Threatened native animals which have long been missing from the grassy hills around Canberra are set to thrive once more, under a new agreement to restore the family-owned Wandiyali~Environa Wildlife Sanctuary. This week, Australian Wildlife Conservancy (AWC) announced a ten-year collaboration with owners of the sanctuary, the Larcombe family, with a shared vision to bring back the site's missing biodiversity.
Under the agreement, AWC will help shape conservation plans for the sanctuary, including a strategy for restoring species which have gone locally extinct. Small mammals including bandicoots, antechinus, bettongs, quolls, and several species of native rodents, as well as threatened frogs, will be among the species assessed as candidates for reintroduction. The project will also support important research into the factors that contribute to successful species reintroductions.
Located at the intersection of Ngambri, Ngarigo, Ngunnawal and Ngunawal country, Wandiyali consists of 300 hectares of open woodland and grassland communities, including a significant patch of critically endangered Box Gum Grassy Woodlands. It protects habitat for threatened species including Swift Parrot, Gang-Gang, Pink-tailed Worm Lizard and Small Purple-pea, as well as a section of Jerrabomberra Creek.
The Larcombe family have a connection to the 300-hectare property that stretches back three generations to 1924.
"I've lived here nearly my whole life," says Carolyn Larcombe, founder of Wandiyali Restoration Trust, a nonprofit set up to manage the sanctuary. "My brothers and I feel a very strong connection to this place, and we are doing as much as we can to look after it."

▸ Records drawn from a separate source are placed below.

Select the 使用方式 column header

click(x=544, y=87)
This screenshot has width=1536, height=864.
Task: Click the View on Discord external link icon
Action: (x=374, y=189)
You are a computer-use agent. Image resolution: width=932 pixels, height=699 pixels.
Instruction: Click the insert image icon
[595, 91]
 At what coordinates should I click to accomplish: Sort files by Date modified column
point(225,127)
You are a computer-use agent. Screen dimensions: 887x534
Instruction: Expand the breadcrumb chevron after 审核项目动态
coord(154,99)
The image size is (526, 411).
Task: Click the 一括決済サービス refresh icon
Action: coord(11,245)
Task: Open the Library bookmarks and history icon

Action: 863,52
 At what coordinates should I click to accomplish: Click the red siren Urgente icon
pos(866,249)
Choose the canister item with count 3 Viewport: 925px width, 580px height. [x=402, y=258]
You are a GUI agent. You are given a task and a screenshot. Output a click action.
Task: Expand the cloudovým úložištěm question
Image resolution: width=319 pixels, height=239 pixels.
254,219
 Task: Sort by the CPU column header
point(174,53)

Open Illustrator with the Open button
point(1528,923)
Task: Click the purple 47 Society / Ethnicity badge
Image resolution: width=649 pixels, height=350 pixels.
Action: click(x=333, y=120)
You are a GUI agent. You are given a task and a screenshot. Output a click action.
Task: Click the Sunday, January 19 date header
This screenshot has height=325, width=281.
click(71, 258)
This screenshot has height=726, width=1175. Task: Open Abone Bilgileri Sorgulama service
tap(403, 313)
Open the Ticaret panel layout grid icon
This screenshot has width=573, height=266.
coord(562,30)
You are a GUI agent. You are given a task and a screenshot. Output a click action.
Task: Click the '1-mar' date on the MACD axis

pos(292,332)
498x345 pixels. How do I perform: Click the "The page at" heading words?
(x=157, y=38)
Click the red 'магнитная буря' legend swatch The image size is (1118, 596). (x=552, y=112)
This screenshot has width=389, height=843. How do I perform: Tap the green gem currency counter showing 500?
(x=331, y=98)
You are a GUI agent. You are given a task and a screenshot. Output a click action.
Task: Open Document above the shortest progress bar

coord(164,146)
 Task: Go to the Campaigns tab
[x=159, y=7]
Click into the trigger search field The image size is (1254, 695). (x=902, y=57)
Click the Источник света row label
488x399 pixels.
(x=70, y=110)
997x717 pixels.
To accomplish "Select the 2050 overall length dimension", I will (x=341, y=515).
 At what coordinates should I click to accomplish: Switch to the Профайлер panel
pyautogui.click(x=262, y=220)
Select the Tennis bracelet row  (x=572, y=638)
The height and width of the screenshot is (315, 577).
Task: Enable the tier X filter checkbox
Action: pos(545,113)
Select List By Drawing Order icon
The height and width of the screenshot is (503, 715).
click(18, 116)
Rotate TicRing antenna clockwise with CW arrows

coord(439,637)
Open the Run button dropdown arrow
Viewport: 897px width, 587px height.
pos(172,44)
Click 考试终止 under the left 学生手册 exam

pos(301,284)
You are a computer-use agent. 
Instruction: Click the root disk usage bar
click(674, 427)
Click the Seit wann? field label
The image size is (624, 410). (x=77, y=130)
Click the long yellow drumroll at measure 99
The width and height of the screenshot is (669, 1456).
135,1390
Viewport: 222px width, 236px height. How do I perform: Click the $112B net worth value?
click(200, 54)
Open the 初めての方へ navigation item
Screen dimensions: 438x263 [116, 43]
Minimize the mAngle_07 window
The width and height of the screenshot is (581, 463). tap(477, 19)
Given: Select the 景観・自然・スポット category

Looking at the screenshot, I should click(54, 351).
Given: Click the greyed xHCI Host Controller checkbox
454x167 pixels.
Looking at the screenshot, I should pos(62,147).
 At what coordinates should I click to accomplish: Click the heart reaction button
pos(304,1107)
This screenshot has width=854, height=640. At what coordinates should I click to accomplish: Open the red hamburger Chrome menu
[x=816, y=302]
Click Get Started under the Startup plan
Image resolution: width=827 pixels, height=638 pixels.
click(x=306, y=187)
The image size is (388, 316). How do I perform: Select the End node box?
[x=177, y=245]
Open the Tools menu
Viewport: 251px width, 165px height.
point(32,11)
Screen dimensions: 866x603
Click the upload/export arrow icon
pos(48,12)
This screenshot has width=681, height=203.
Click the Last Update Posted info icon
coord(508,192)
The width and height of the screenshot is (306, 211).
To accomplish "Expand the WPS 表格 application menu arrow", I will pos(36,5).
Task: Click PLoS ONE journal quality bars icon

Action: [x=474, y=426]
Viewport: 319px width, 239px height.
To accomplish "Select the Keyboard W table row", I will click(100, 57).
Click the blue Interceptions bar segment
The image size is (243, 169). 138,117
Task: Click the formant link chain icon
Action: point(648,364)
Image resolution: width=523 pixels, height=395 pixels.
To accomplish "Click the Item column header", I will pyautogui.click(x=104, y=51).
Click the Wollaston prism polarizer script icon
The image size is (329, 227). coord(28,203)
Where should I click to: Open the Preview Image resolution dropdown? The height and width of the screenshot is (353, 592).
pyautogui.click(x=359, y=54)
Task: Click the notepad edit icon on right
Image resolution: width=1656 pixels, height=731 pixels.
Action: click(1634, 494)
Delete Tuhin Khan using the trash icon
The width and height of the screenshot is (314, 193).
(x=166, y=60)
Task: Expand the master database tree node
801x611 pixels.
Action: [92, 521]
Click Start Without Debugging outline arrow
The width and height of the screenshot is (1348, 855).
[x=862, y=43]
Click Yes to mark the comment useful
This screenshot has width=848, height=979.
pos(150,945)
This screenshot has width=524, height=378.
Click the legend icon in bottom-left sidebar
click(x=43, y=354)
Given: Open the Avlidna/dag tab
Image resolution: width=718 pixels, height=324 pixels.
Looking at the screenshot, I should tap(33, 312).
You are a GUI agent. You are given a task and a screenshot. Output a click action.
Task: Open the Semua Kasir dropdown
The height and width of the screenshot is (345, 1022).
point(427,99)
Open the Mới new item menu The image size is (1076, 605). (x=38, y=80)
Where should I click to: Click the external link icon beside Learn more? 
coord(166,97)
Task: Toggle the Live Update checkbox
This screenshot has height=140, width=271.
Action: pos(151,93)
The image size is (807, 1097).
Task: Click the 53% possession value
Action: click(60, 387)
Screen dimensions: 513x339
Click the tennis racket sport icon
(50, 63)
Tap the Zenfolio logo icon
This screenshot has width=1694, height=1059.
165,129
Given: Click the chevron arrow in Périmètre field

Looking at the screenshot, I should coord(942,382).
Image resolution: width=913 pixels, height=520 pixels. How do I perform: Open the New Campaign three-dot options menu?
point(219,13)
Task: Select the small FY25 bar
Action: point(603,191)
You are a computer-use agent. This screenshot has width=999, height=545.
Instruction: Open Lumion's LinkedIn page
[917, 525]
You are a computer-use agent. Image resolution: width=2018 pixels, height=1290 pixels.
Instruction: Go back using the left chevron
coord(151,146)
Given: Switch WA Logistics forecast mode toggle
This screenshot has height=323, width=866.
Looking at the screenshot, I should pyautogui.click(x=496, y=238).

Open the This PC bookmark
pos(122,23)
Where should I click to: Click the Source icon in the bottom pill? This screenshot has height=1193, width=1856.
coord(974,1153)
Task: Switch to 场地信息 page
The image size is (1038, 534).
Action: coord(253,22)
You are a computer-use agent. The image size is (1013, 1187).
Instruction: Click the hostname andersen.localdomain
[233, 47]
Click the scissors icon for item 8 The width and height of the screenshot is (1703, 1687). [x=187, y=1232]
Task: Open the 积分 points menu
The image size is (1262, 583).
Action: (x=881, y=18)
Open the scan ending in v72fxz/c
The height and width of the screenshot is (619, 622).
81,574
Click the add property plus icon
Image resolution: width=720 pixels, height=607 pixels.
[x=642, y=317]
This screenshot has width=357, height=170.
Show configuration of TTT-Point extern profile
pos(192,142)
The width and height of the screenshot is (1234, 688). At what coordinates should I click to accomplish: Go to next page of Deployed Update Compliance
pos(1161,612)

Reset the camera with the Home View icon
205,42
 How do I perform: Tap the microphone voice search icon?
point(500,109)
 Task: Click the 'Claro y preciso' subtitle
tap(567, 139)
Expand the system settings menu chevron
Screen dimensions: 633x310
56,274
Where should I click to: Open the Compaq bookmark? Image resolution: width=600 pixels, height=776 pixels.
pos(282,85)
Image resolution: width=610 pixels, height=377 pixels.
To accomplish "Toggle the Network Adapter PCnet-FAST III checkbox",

Significant conservation work has already been undertaken at Wandiyali to help native vegetation recover and increase biodiversity. With funding from the Federal Government's Environmental Restoration Fund, a 9.9-kilometre fence has been built to exclude feral cats and foxes as part of a 'safe haven' project.
"The fence is critical for projects like this," according to AWC Chief Executive, Tim Allard. "We know that for a whole host of small mammals, feral cats and foxes are the number one threat to their survival. Working together at Wandiyali, we have the opportunity to apply best-practice conservation in this beautiful landscape and turn things around to actually increase the biodiversity that's here."
AWC manages a network of large, feral predator-free, fenced areas around the country, including projects at Newhaven in Central Australia and Mt Gibson in WA. The nonprofit leads the largest program of wildlife reintroductions in Australia, which has seen over 50 populations of 20 threatened and locally extinct mammal species re-established across ten locations.